Los fondos mutuos que en una pasado cercano han tenido muy alta rentabilidad porque han asumido mucho riesgo, es muy probable que pierdan en el futuro debido a la volatilidad del precio de los instrumentos donde invierten.

Miedo 8: Obsesión versus Supervisión

Hay una gran diferencia en monitorear el comportamiento de nuestras inversiones y ser obsesivo. No es necesario revisar diariamente el valor de la cuota de nuestro fondo mutuo.

Estar encima y hacer un seguimiento diario de los fondos aumentan las chances de atemorizarse y decidir en base a nuestras emociones. Por lo general los inversionistas que se obsesionan observando el comportamiento diario de sus fondos son los que rescatan en los momentos más inoportunos.

Si el portafolio elegido es compatible con nuestra tolerancia al riesgo (perfil de inversionista) mi recomendación es observar las grandes tendencias macro que nos llevaron a invertir para cumplir nuestro objetivo en el plazo definido.

Para reducir el riesgo y “dormir más tranquilos” la receta es diversificar.
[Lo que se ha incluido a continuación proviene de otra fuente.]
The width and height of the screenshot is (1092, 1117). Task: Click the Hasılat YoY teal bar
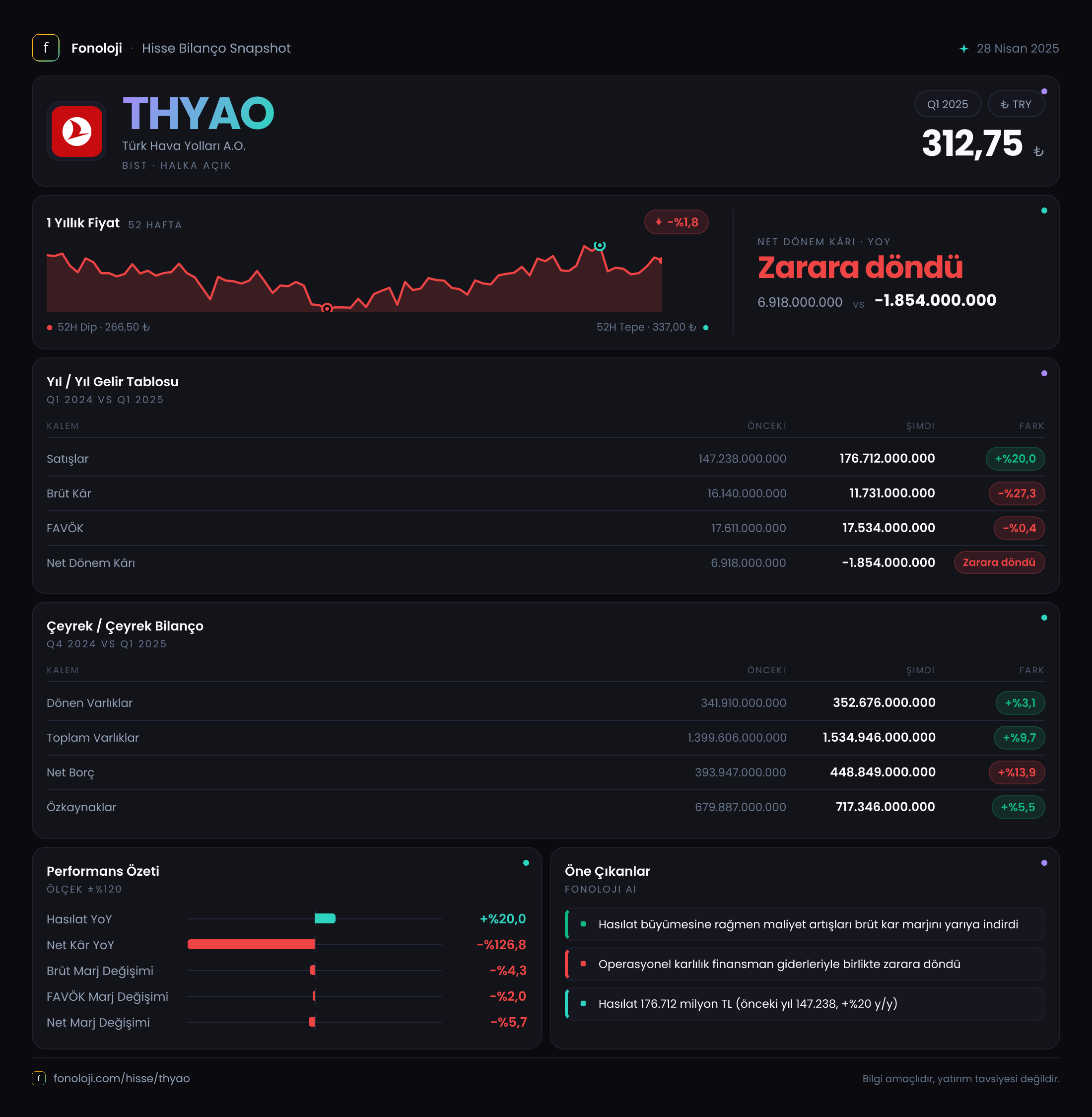point(325,918)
Al invertir en fondos mutuos, recordemos que hay expertos supervisando los activos de cada fondo. Aprendamos a “relajarnos” y observar la marcha de nuestras inversiones de tiempo en tiempo.
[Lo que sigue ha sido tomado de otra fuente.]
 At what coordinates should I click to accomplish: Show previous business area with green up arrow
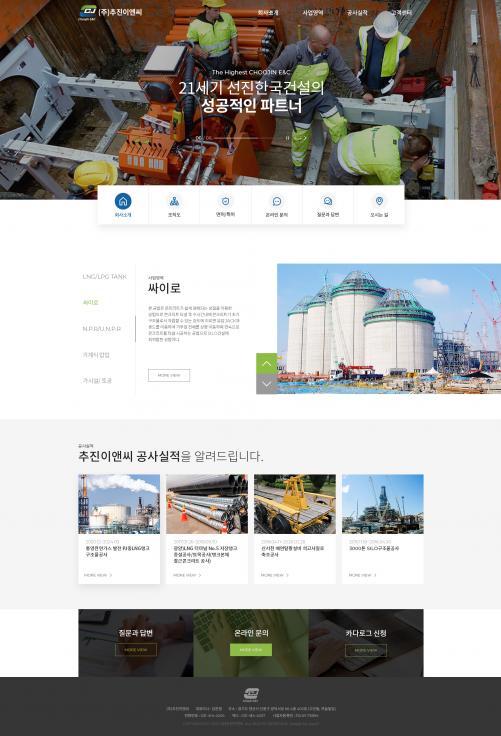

Miedo 9: la ansiedad de predecir día a día

En ningún caso recomiendo que nos olvidemos para siempre nuestras inversiones. Sin embargo, temas como la evolución futura de las tasas de interés de corto, mediano y largo plazo, tasa de desempleo, utilidades de las empresas, cambios legislativos, crisis internacionales, relación entre las monedas de los países,etc., están muy lejos de nuestro discernimiento y capacidad de predicción. Son muy pocos los economistas, que se supone que se dedican a estudiar estas variables, que predigan su comportamiento futuro y le acierten en forma consistente.
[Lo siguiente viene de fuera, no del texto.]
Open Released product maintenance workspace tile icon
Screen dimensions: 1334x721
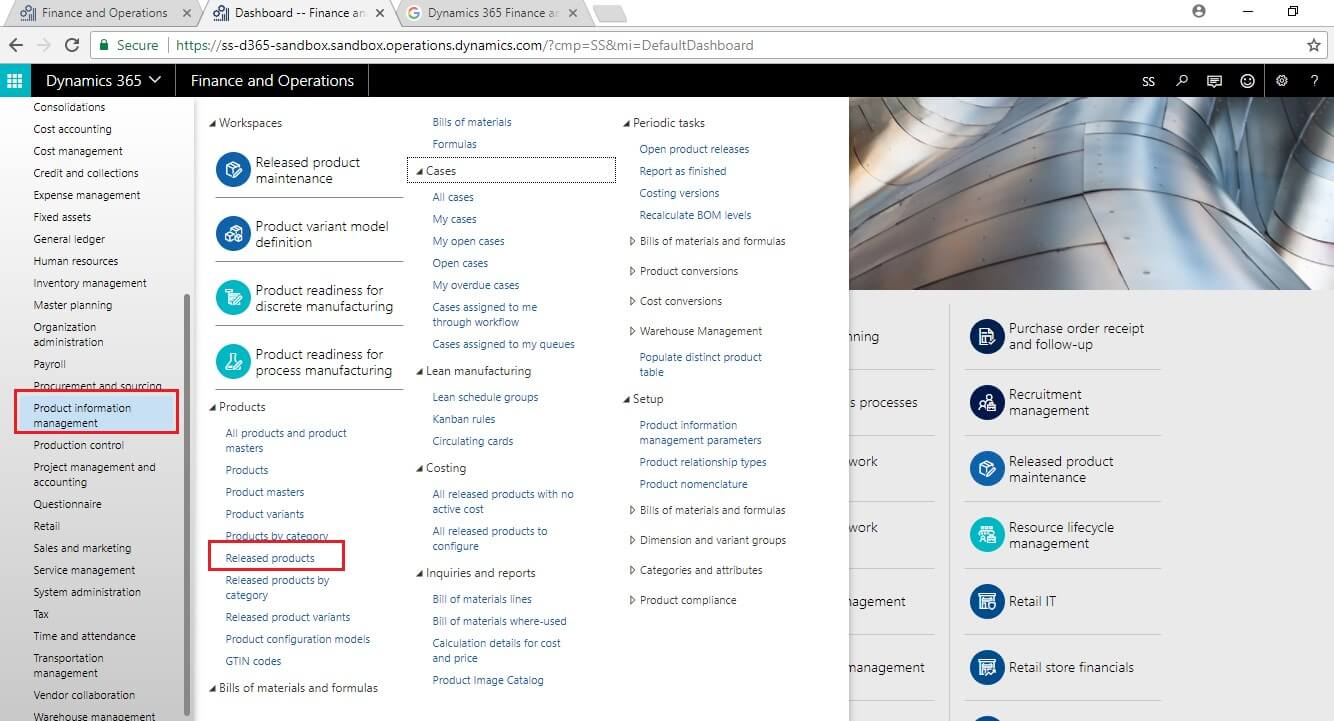[233, 170]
Mi recomendación es vencer la ansiedad de querer proyectarlo todo. Por el contrario, lo prudente es tener una visión general de las tendencias en un sentido amplio. Evitemos usar el ruido diario para tomar decisiones de inversión porque nos puede conducir a decidir en base a nuestras emociones.

Lo importante es definir nuestro portafolio de inversión en función de nuestro perfil de inversionista, nuestra situación financiera y nuestros objetivos.